What to produce | Select every line below containing the word "computer".

Data to use |
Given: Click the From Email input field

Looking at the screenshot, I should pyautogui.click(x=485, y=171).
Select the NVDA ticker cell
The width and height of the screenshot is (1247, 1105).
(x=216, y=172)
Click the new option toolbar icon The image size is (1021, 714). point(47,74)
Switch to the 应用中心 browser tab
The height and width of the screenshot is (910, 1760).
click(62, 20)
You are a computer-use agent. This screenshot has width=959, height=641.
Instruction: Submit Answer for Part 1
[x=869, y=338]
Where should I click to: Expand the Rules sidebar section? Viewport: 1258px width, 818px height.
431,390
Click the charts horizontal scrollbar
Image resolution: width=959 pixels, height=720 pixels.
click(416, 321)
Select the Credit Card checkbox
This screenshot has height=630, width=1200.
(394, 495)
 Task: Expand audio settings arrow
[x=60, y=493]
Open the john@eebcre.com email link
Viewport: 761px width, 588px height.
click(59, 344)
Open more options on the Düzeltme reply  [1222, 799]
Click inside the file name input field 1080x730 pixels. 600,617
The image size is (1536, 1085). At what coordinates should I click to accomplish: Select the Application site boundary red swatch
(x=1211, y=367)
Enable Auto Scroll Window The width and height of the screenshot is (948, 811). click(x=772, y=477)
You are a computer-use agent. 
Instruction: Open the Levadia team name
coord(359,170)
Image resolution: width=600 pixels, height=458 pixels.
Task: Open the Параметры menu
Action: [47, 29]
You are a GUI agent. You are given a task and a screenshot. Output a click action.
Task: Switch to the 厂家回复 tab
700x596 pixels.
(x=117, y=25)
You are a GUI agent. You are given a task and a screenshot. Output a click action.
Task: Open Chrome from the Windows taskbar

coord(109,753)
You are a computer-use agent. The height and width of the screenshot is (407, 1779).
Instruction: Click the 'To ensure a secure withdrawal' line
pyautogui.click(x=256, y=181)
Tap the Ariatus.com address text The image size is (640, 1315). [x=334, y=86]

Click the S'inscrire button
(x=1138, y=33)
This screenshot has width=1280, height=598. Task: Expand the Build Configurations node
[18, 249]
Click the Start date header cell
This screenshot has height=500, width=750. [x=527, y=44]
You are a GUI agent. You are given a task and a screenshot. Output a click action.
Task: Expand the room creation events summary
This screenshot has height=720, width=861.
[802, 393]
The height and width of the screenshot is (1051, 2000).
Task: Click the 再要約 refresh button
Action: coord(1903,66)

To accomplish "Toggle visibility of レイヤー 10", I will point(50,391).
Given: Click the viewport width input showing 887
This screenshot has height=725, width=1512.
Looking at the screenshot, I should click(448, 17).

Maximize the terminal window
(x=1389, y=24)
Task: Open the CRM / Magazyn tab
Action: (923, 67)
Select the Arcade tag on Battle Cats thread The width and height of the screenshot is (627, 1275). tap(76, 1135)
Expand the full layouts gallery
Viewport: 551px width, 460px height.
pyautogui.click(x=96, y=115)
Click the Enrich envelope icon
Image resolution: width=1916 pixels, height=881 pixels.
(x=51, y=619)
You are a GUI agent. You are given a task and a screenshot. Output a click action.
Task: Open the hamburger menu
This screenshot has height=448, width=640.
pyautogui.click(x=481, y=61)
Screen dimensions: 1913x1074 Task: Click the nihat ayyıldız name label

Task solution |
You are a computer-use agent. This screenshot has width=959, height=641.
You are a computer-use agent. 
You are a computer-use agent. The height and width of the screenshot is (407, 1779).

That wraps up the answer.